Warren does have a rather peculiar relationship with the incoming president. The two share a general ethos that political differences should not serve as impediments to progress. On topics like AIDS and poverty relief, they see eye-to-eye. But Warren’s domestic and social agendas are at odds with Obama’s. And for the gay and lesbian community in particular, the choice is a bitter pill to swallow.

“Pastor Warren, while enjoying a reputation as a moderate based on his affable personality and his church’s engagement on issues like AIDS in Africa, has said that the real difference between James Dobson and himself is one of tone rather than substance,” read a statement from People For the American Way President Kathryn Kolbert. “He has repeated the Religious Right’s big lie that supporters of equality for gay Americans are out to silence pastors. He has called Christians who advance a social gospel Marxists. He is adamantly opposed to women having a legal right to choose an abortion.”

“Picking Rick Warren to give THE invocation,” wrote John Aravosis on AmericaBlog, “is abominable.”

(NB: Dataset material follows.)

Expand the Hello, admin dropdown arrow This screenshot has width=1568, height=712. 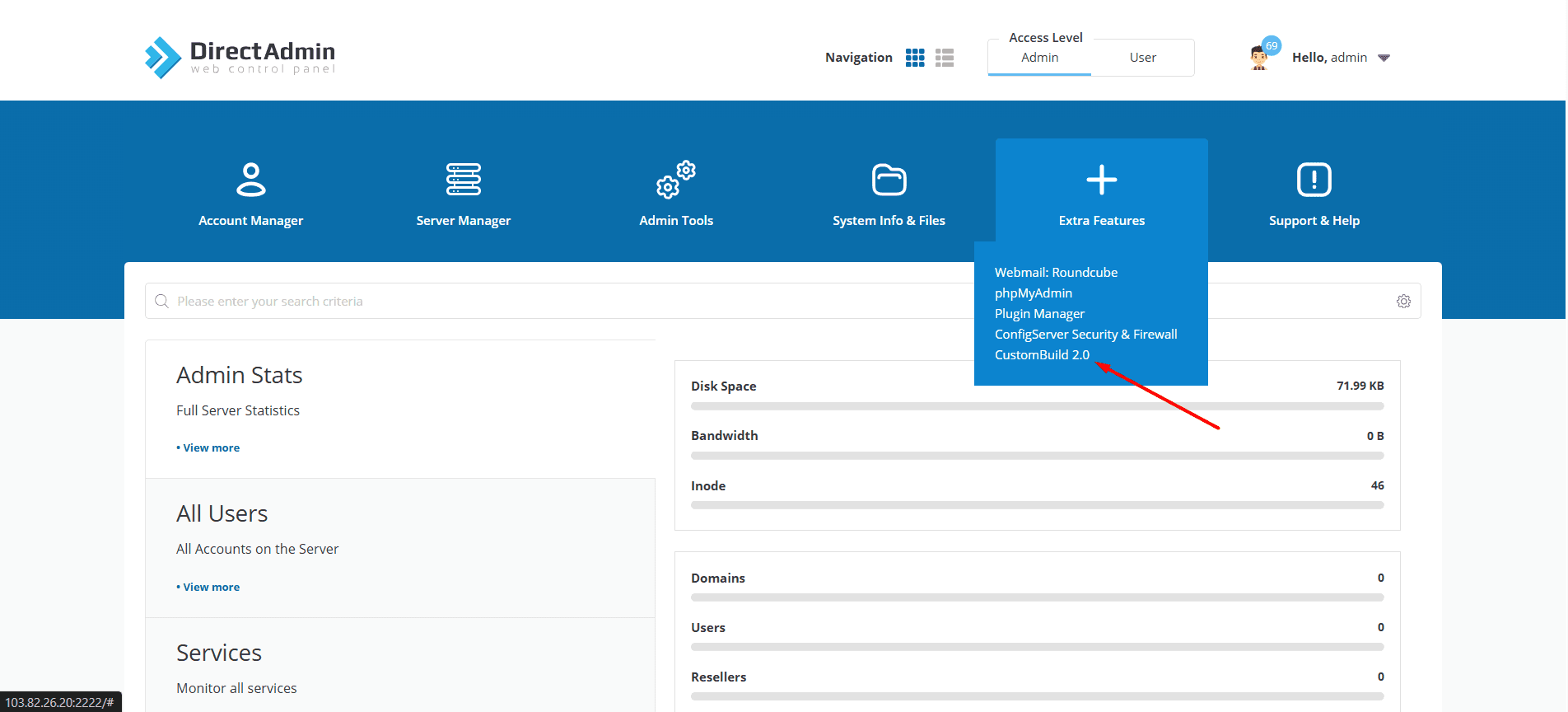[1384, 58]

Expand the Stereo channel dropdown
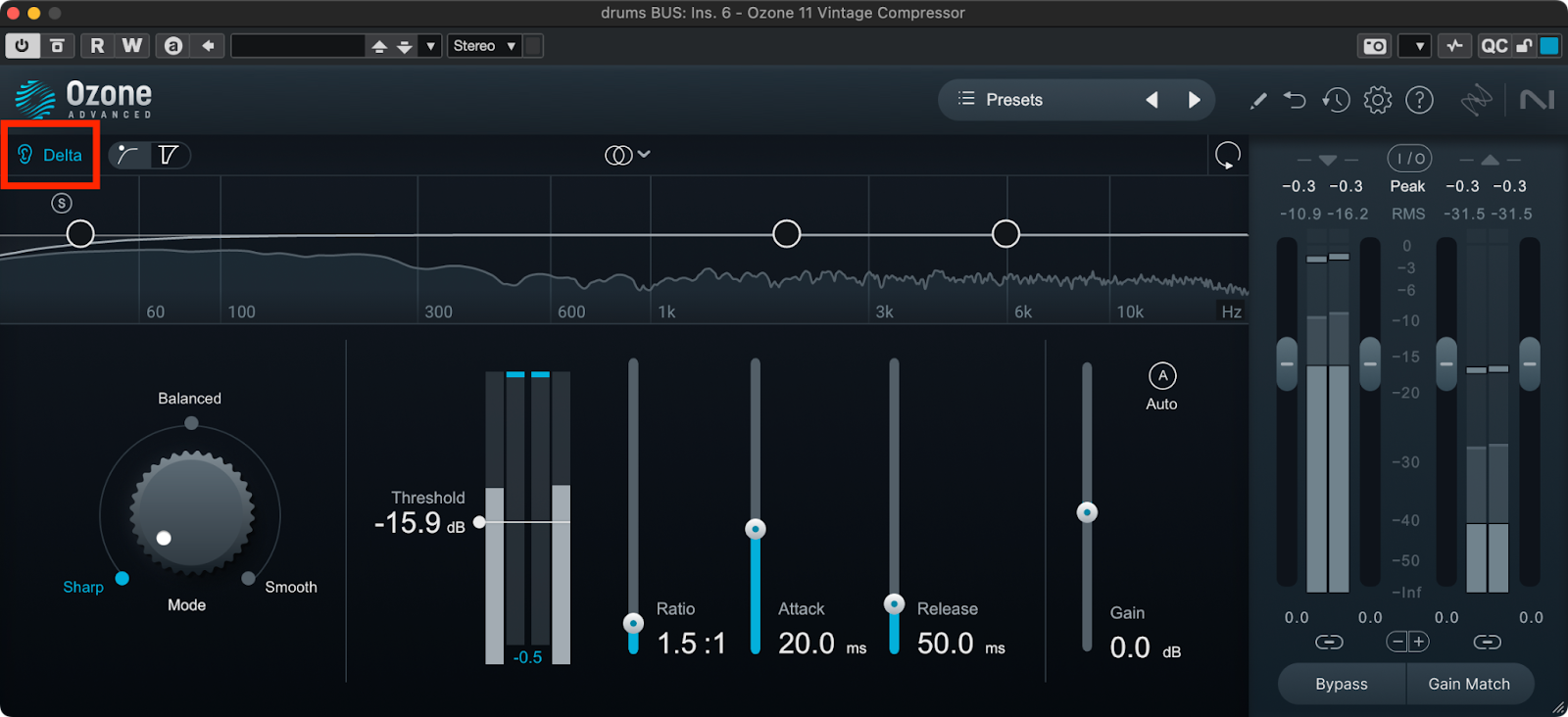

“Let me get right to the point,” Joe Solomnese, the president of the Human Rights Campaign, said in a harsh letter to the president-elect, “Your invitation to Reverend Rick Warren to deliver the invocation at your inauguration is a genuine blow to LGBT Americans.” 

Added Rev. Candace Chellew-Hodge, author of the book: “Bulletproof Faith: A Spiritual Survival Guide for Gay and Lesbian Christians”: “It is almost like he wants to poke the progressives with a sharp stick.”

Indeed, Chellew-Hodge and others see the move as motivated by politics, not religion or policy. They offer several explanations in this vein. Obama has his eye on the evangelical vote (young white evangelicals voted for Obama at twice the rate for John Kerry); he is charting a path that isn’t at its heart socially or religiously progressive (Chellew-Hodge noted that Warren recently said same-sex couples deserve equal rights, though not the right to marriage, a position at least superficially similar to Obama’s). Mainly, however, the argument is that the Warren choice falls under the president-elect’s stated objective of building a big tent government.

“I can’t read the transition team’s mind,” said Dan Nejfelt, a spokesman for the group, Faith In Public Life, “but my guess here is that they’re crafting an inauguration meant to appeal to voters who voted against Obama as well as his supporters.”

Indeed, lost in the hubbub about Warren, is the fact that the man tasked with overseeing the benediction is a icon within progressive politics. Rev. Joe Lowery, a hero of the civil rights movement and co-founder of the Southern Christian Leadership Conference with Martin Luther King famously called out President George W. Bush during Coretta Scott King’s funeral. He also is a supporter of same-sex marriage. But he is not garnering the same attention as Warren for his inauguration role.

It’s vintage Obama, several observers say — bringing the spectrum of the religious/political experience together for one event. And yet, it is also a big source of frustration for progressive leaders, many of whom aren’t interested in legitimizing viewpoints antithetical to their message.

“I think there is probably an actual friendship between the two, and I admire that because Barack Obama has an ability to be friends with people he disagrees with, and that is a good quality for a president,” said Rev. Currie. “But I think that he is very much the wrong person to put on the stage with the president that day. It sends a very wrong message about who America is and what our aspirations are.”

Requests for a comment from the Obama transition team went un-returned.